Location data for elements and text
^^^^

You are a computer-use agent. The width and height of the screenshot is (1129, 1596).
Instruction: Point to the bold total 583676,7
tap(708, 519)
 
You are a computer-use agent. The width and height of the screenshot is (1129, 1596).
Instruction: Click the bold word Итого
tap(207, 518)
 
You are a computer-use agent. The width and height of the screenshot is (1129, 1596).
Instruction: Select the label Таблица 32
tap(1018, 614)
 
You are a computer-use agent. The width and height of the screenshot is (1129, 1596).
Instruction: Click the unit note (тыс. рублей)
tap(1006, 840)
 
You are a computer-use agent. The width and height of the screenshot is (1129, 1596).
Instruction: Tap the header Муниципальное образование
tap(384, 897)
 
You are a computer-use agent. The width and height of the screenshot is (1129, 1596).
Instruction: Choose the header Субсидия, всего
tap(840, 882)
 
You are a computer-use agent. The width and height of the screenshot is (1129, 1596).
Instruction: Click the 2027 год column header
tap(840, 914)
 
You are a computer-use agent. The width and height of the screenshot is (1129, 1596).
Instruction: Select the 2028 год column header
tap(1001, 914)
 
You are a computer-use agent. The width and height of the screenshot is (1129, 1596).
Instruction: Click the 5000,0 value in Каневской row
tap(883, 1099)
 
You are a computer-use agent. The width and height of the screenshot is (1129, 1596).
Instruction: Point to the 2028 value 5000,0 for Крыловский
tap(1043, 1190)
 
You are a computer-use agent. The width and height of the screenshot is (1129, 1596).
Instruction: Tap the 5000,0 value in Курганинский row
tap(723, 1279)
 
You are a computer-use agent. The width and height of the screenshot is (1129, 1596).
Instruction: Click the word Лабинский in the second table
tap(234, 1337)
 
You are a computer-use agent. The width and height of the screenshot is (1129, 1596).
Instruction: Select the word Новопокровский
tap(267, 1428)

^^^^

--- Task requirements ---
Copy all of the records above word for word, with nothing changed.

--- Finished exercise ---
You are a computer-use agent. The width and height of the screenshot is (1129, 1596).
Instruction: Point to the bold total 583676,7
tap(708, 519)
 
You are a computer-use agent. The width and height of the screenshot is (1129, 1596).
Instruction: Click the bold word Итого
tap(207, 518)
 
You are a computer-use agent. The width and height of the screenshot is (1129, 1596).
Instruction: Select the label Таблица 32
tap(1018, 614)
 
You are a computer-use agent. The width and height of the screenshot is (1129, 1596).
Instruction: Click the unit note (тыс. рублей)
tap(1006, 840)
 
You are a computer-use agent. The width and height of the screenshot is (1129, 1596).
Instruction: Tap the header Муниципальное образование
tap(384, 897)
 
You are a computer-use agent. The width and height of the screenshot is (1129, 1596).
Instruction: Choose the header Субсидия, всего
tap(840, 882)
 
You are a computer-use agent. The width and height of the screenshot is (1129, 1596).
Instruction: Click the 2027 год column header
tap(840, 914)
 
You are a computer-use agent. The width and height of the screenshot is (1129, 1596).
Instruction: Select the 2028 год column header
tap(1001, 914)
 
You are a computer-use agent. The width and height of the screenshot is (1129, 1596).
Instruction: Click the 5000,0 value in Каневской row
tap(883, 1099)
 
You are a computer-use agent. The width and height of the screenshot is (1129, 1596).
Instruction: Point to the 2028 value 5000,0 for Крыловский
tap(1043, 1190)
 
You are a computer-use agent. The width and height of the screenshot is (1129, 1596).
Instruction: Tap the 5000,0 value in Курганинский row
tap(723, 1279)
 
You are a computer-use agent. The width and height of the screenshot is (1129, 1596).
Instruction: Click the word Лабинский in the second table
tap(234, 1337)
 
You are a computer-use agent. The width and height of the screenshot is (1129, 1596).
Instruction: Select the word Новопокровский
tap(267, 1428)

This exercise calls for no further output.